Eine erotische Göttin hockt in einer eigenartigen Pose auf dem collagierten Bild „Fruchtbar“, auf einer anderen Arbeit öffnen sich asiatische Türen, auf denen ein mythologisches Wesen schwebt („Etwas verschwindet“). Ein zerrissenes T-Shirt hängt als Träger eines Collagenfotos frei im Raum. Pfeiffer fügt in seinen Gestaltungen gefundene Fotos und Illustrationen sowie eigene Malereien zusammen. Seine originalen oder reproduzierten Collagen bestehen aus bekannten, manchmal alltäglichen Motiven, doch sie sind zugleich geheimnisvoll. Beim Betrachten beider Werkgruppen der bayrischen Künstler, die zum ersten Mal gemeinsam ausstellen, gibt es keinen vordergründiger Aha-Effekt. Im Gegenteil, je länger man sich mit ihren Arbeiten beschäftigt, um so stärker provozieren sie eigene Assoziationen und Fantasien.

wpo-Kunstverein-götter-4381Bereits in der letzten Ausstellung „Die Anderen“ zeigte Alexander Litwinow seine Skulpturen aus bearbeitetem Schrott. Auch die Kleinsassener Kunststation präsentiert derzeit aufgewertete Arbeiten aus wertlosen Materialen. Vielleicht können alle diese Ausstellungen (über die wir berichteten) auch Menschen Zugang zur zeitgenössischen Kunst eröffnen, die sonst wenig damit anfangen können. Die verwendeten alltäglichen oder weggeworfenen Materialien sind für jeden Betrachter erkennbar. Jedoch die Künstler verwandeln sie durch ihre Gestaltung – nachvollziehbar – in interessante Kunstwerke mit eigener Realität.

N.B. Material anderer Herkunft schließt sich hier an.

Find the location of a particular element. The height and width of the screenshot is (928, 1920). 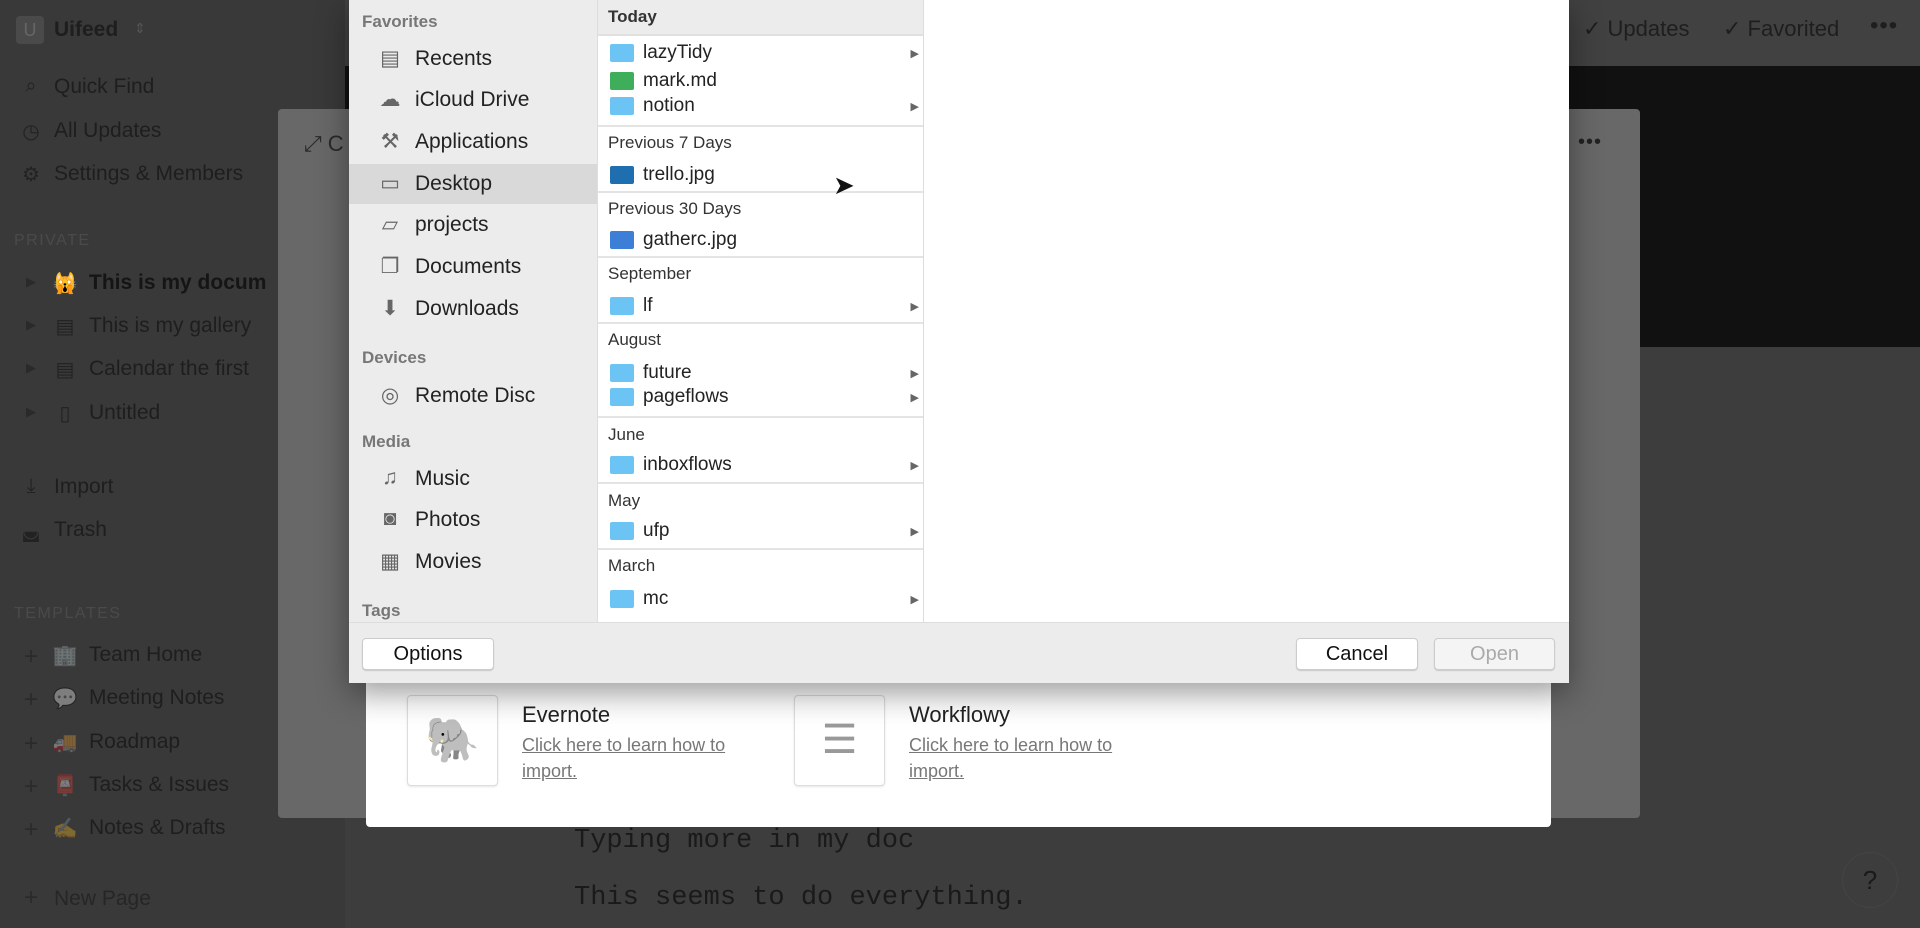

location-label: iCloud Drive is located at coordinates (472, 100).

Viele Fuldaer und Touristen kommen durch die neue Lage des Kunstvereins an dessen Pforte oder im Dahliengarten am Hintereingang vorbei und betreten neugierig die Räume. „Das Publikum hat sich vervielfacht“, erklärt Anna Härtel-Geise, Vorsitzende des Kunstvereins: „Die Besucher sind begeistert, wie gut sich die Artefakte in die uralten Räume zu einem Gesamtkunstwerk fügen.“

„Altäre, Götzen und Dämonen“ – der religiöse Titel der Schau ist ein wenig augenzwinkernd gemeint, doch die Arbeiten Baumanns und Pfeiffers können auch tief berühren, wenn man sich auf sie einlässt.

INFO:
Die Ausstellung ist noch bis zum 19. August 2018 donnerstags bis sonntags von 15 – 18 Uhr geöffnet. Kunstverein Fulda, Habsburger Gasse 2 (am Dahliengarten zwischen Hexenturm und Bonifatiusplatz)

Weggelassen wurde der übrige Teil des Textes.